(Material provided)
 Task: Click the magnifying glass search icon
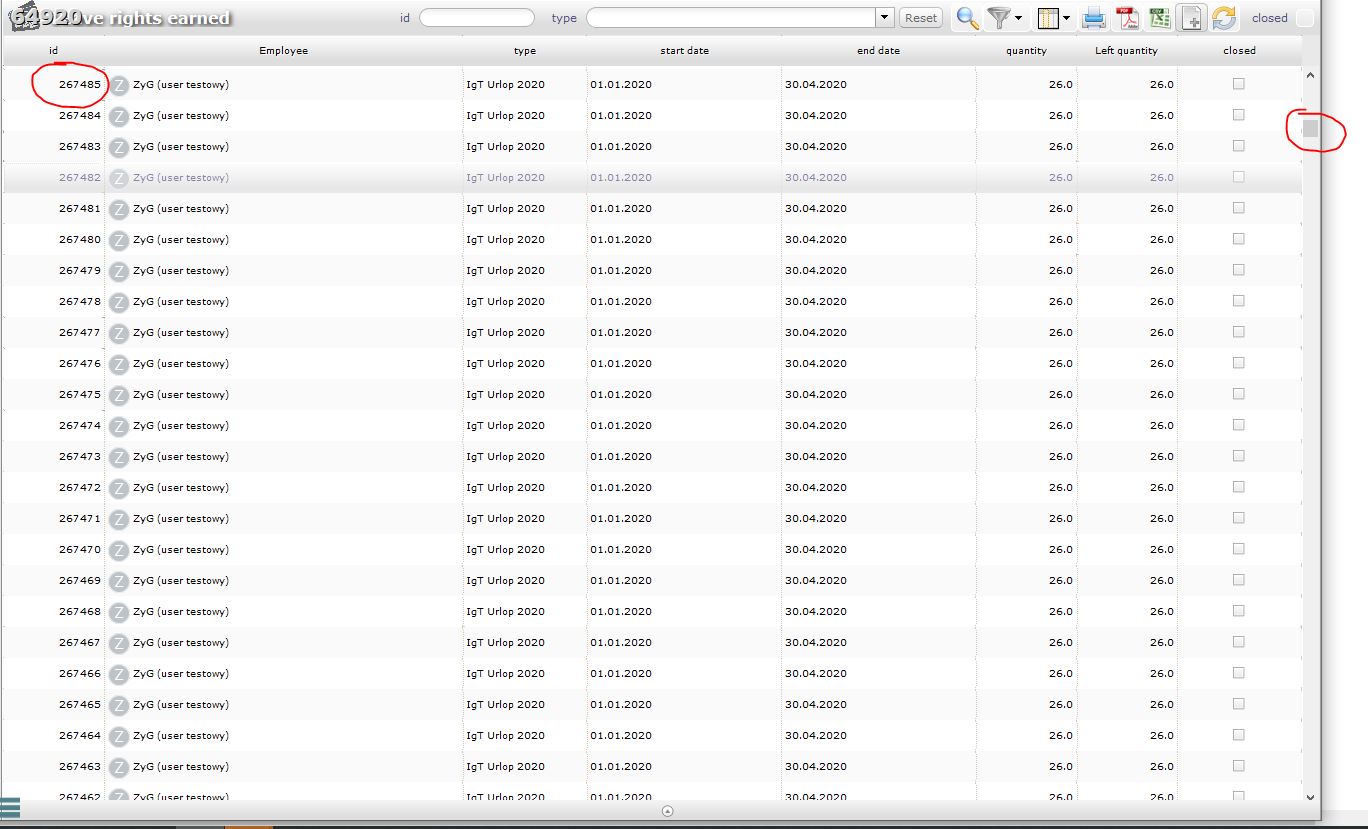click(x=967, y=18)
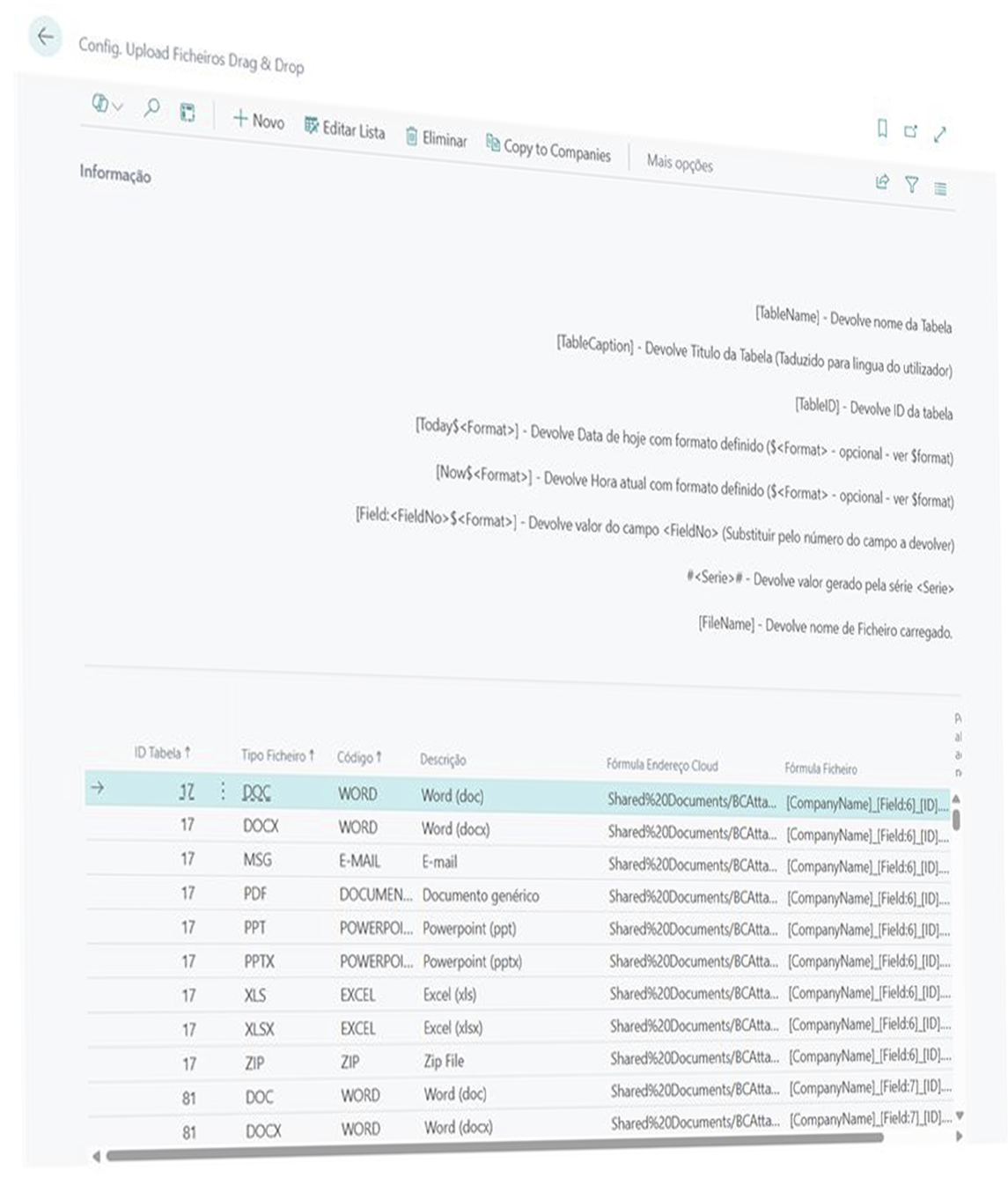Select the MSG E-mail row code cell
This screenshot has height=1192, width=1008.
point(359,861)
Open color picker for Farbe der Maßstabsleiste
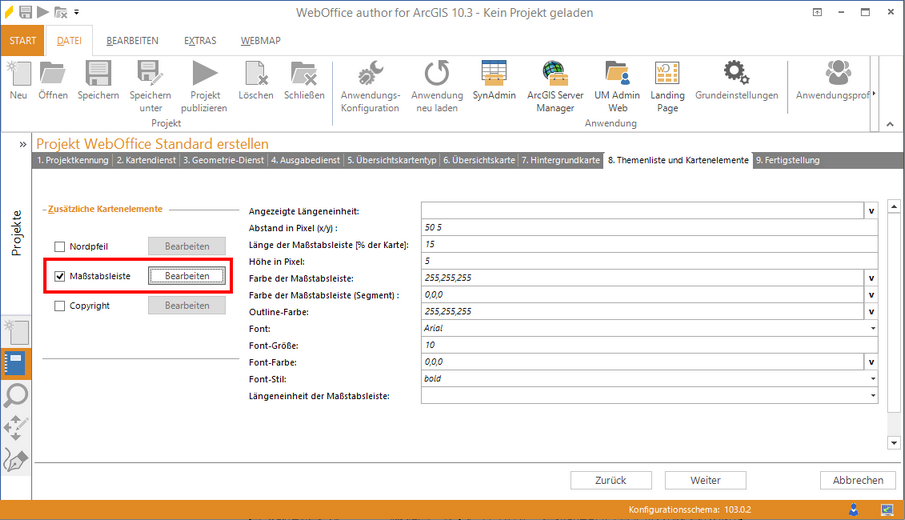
(End Material provided)
### Instructions to follow
Would you please repeat the entries above verbatim, excluding each picture?

### Written response
 Task: Click the magnifying glass search icon
click(x=967, y=18)
Select the MSG E-mail row code cell
This screenshot has height=1192, width=1008.
point(359,861)
Open color picker for Farbe der Maßstabsleiste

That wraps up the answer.